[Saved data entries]

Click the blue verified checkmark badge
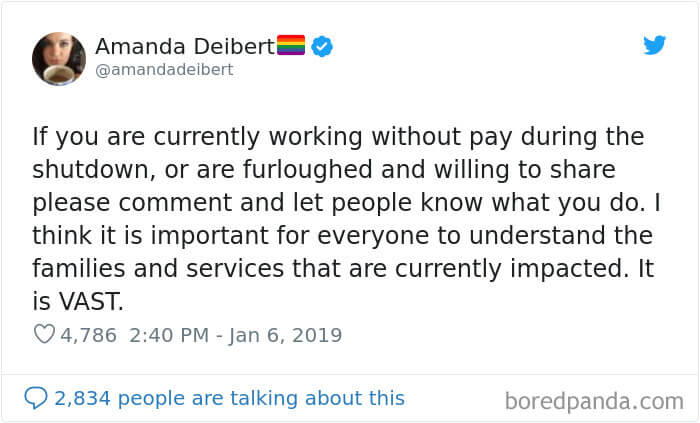 click(321, 45)
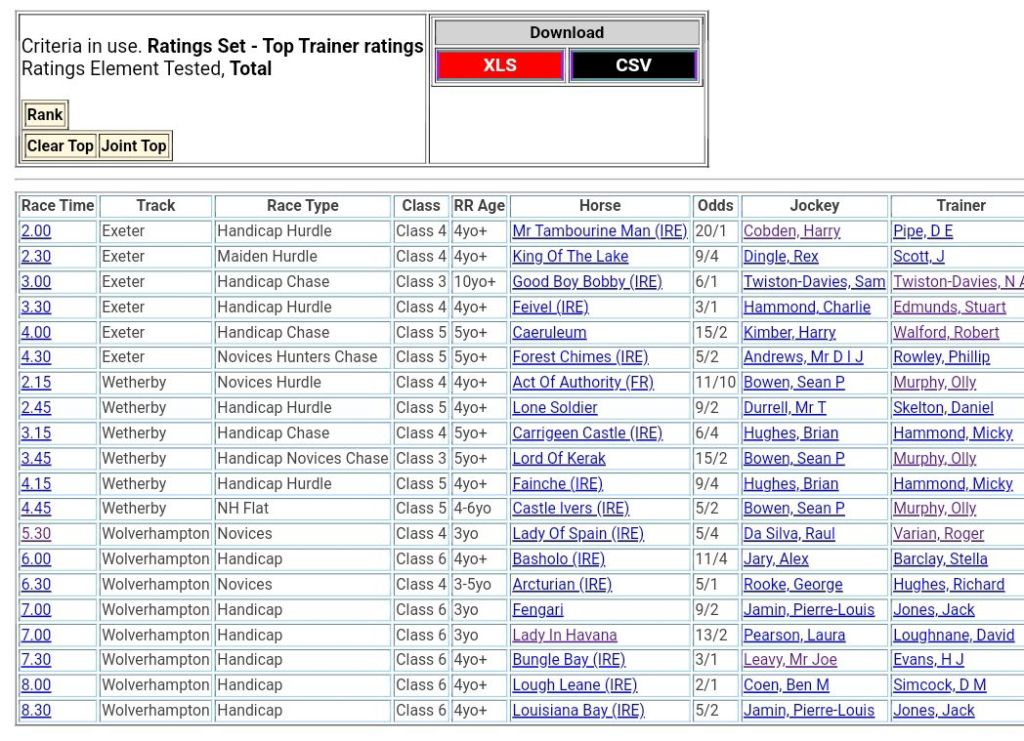Open horse Louisiana Bay (IRE)
This screenshot has height=741, width=1024.
[578, 711]
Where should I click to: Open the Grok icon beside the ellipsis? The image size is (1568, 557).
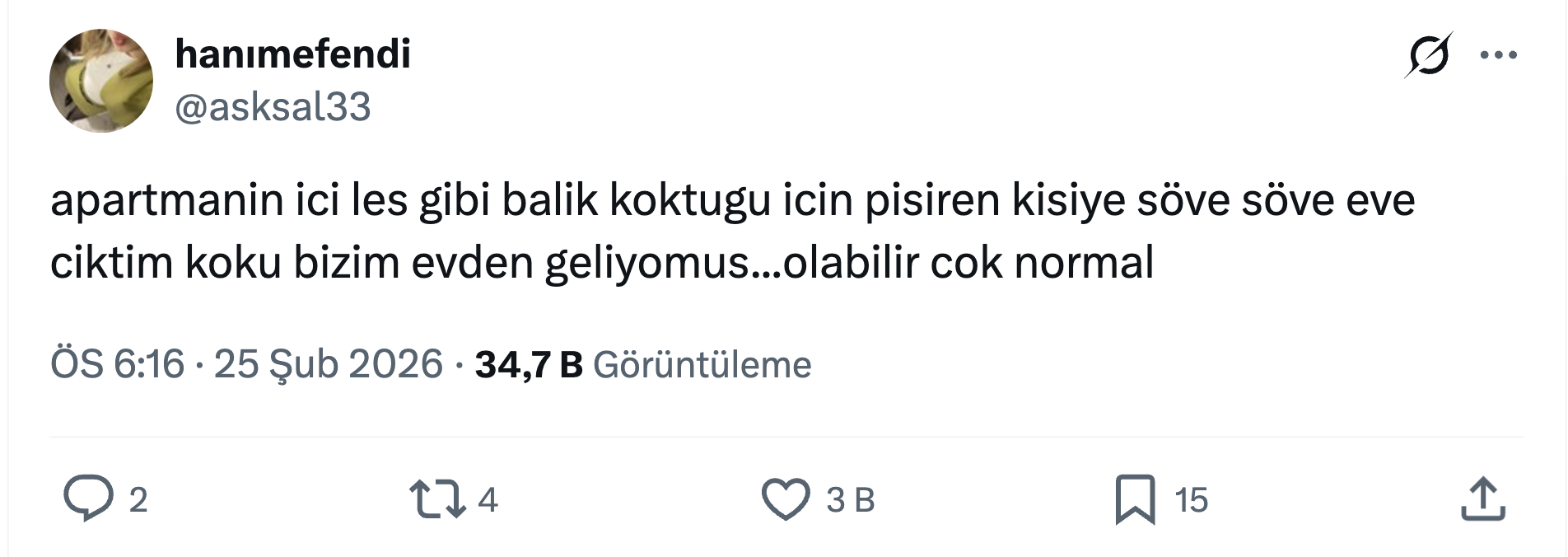click(1429, 56)
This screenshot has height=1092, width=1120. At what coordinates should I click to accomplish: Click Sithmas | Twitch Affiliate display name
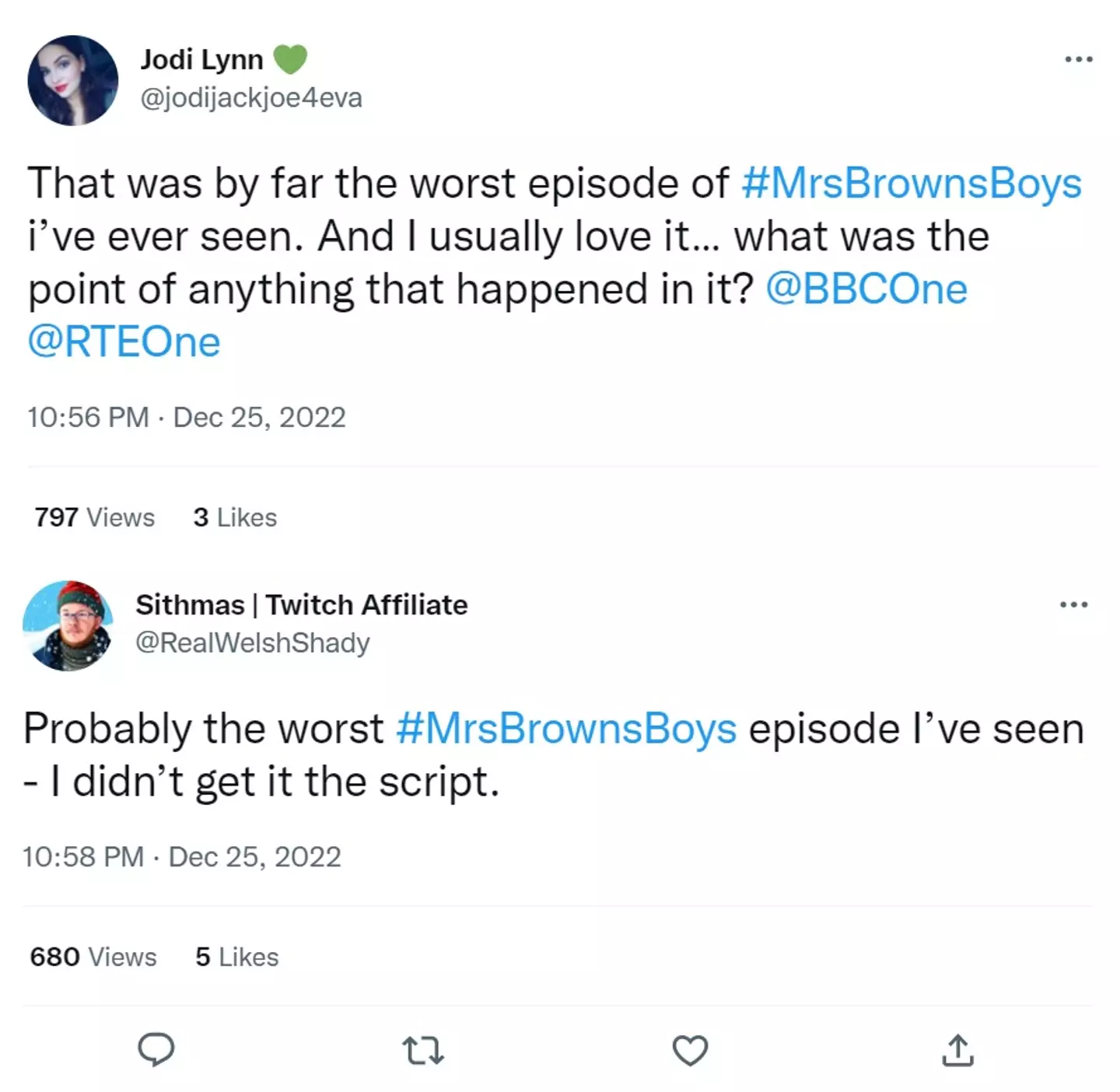tap(302, 604)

DIRECTIONS FOR THIS TASK:
Update the listing by changing "blue" to "green" wherever it occurs and leaving everything else as it is. Omit the pictures from your copy.

ANSWER FOR THE TASK:
Click the green verified checkmark badge
 click(321, 45)
Open horse Louisiana Bay (IRE)
This screenshot has height=741, width=1024.
[578, 711]
Where should I click to: Open the Grok icon beside the ellipsis? The image size is (1568, 557).
click(1429, 56)
This screenshot has height=1092, width=1120. At what coordinates should I click to accomplish: Click Sithmas | Twitch Affiliate display name
tap(302, 604)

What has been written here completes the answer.